L’albergo sostiene inoltre il territorio avvalendosi prevalentemente della competenza della forza lavoro locale (circa l’86%) e sostenendo le realtà produttive dell’isola: quest’anno si impegna a raggiungere il 70% degli acquisti agroalimentari in Sardegna.

Vanno in questa direzione le due principali novità della stagione.

Le Api dell’Abi d’Oru

L’Abi d’Oru, che in sardo significa ape dorata, ha recentemente avviato il progetto The Abi Bees per promuovere l’apicoltura naturale, che non fa uso di sostanze dannose all’ecosistema. L’albergo ha infatti adottato dieci famiglie di api in altrettante arnie in mezzo alla campagna incontaminata di Nughedu San Nicolò, piccolo paese nel centro Sardegna. Gli ospiti possono visitare il sito in sicurezza, ascoltando dalla voce dell’apicoltore l’importanza delle api per il futuro della vita sulla terra (video intervista a Nicole Re, apicoltore). Per ora saranno prodotte quattro tipologie di miele, il millefiori, l’eucalipto, il cardo e il miele di corbezzolo, dal gusto tipicamente amaro, che gli ospiti potranno degustare a colazione o in abbinamento a vini e formaggi dell’isola selezionati dallo chef.

Per l’estate 2021 l’Abi d’Oru lancia Veg, ristorante vegetariano e vegano gourmet, che si aggiunge agli altri tre ristoranti del resort, tutti aperti anche agli ospiti esterni. Riservato, con soli 30 posti a sedere e una vista sulla baia azzurra di Marinella, Veg propone una cucina vegetale sia di terra che di mare, realizzata con materie prime selezionate da piccoli produttori di tutta l’isola.

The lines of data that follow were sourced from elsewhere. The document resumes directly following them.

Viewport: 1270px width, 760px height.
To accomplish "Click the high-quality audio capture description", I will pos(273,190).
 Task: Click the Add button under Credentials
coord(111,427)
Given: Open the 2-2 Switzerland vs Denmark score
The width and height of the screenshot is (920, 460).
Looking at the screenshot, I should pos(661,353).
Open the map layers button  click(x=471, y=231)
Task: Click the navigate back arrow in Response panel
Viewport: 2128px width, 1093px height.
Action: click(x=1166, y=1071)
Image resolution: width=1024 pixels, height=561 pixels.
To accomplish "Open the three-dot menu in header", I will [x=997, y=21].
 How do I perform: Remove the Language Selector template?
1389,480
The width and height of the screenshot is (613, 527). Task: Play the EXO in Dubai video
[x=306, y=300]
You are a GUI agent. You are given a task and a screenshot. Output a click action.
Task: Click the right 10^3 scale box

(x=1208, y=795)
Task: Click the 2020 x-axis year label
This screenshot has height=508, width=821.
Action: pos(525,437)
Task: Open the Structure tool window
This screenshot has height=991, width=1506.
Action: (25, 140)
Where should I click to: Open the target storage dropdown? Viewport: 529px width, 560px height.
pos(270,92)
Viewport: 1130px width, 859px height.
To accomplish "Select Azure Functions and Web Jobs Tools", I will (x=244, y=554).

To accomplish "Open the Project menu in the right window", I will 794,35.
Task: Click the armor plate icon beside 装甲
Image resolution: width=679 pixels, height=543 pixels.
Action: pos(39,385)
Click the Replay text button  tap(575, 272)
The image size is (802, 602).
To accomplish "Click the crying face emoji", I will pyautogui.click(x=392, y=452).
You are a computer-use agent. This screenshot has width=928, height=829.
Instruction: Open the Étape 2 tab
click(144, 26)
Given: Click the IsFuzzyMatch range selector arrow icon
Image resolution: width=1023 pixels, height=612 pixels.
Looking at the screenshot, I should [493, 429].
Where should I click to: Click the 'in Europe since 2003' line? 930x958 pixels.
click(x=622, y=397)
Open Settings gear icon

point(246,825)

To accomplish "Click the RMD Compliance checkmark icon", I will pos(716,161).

Dall’orto del resort arrivano erbe aromatiche e verdure di stagione che marcano i piatti dello chef Christian D’Avino di una profumata identità territoriale.
Il menu non prevede né carne né pesce, ma serve derivati animali come uova, formaggi e miele rigorosamente biologici. La carta dei vini è stata pensata con un’attenzione particolare alla sostenibilità e alle piccole produzioni sarde e nazionali.

L’Hotel Abi D’Oru apre nel 1963, a pochi chilometri dalla Costa Smeralda che nasce proprio in quegli anni, per volere del conte Vittorio Cini, patron di Ciga Hotels e mecenate italiano. Il Conte affida il disegno dell’Abi D’Oru a Simon Mossa, il noto architetto, politologo e scrittore sardo che fa parte anche del primo comitato di architettura voluto da S.A. l’Aga Khan per creare e delimitare lo stile architettonico della Costa Smeralda.

Simon Mossa disegna un albergo il cui schema ripete quello degli esagoni degli alveari: un progetto talmente originale da essere pubblicato sulle riviste di architettura più importanti di quegli anni.

L’albergo dispone di 130 tra camere, junior suite e suite, quasi tutte con vista sul Golfo di Marinella a Porto Rotondo. Solo la grande piscina riscaldata, il giardino privato e un laghetto naturale separano le stanze dell’Abi d’Oru dalla spiaggia, che ha una vasta area riservata agli ospiti dell’albergo. Agli amanti dello sport l’albergo offre 2 campi da tennis, 1 campo da calcio a cinque, una palestra e numerose opzioni per gli sport d’acqua.